Fiaba tradizionale e fiaba moderna: Cappuccetto rosso e gli insoliti sospetti – scheda didattica

Destinatari dell’attività: tutti gli alunni di una classe prima media. Obiettivi dell’attività: conoscenza e comprensione del testo audiovisivo; capacità di trasferire le conoscenze apprese nello studio del genere letterario al testo audiovisivo; saper cogliere il sistema complesso di scarti e differenze tra la narrazione cross-mediale. Tempi: il film può essere visto e analizzato nel primo quadrimestre, in un tempo complessivo di quattro unità orarie.
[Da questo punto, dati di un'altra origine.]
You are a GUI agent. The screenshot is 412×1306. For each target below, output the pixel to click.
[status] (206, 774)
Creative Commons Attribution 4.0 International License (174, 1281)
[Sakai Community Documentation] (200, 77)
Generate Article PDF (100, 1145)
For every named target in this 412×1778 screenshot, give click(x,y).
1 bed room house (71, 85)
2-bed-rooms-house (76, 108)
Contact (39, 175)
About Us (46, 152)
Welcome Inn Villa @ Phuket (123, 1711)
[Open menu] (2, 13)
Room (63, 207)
La collocazione ideale dell’attività è in un laboratorio pomeridiano o in un potenziamento di italiano. Materiali: a questo link è possibile scaricare la scheda di analisi del film, che contiene l’indicazione degli obiettivi dell’attività e le suddivisione in sequenze, a cui gli alunni dovranno dare un titolo nel corso dell’analisi. La scheda può essere ulteriormente semplificata oppure rimodulata secondo le necessità. Raccordi con altre attività: l’analisi del film si integra perfettamente nella programmazione di italiano. Una ulteriore attività (a dire il vero piuttosto difficile a causa della struttura narrativa del film) potrebbe consistere nella stesura di una relazione sul film e sul lavoro svolto.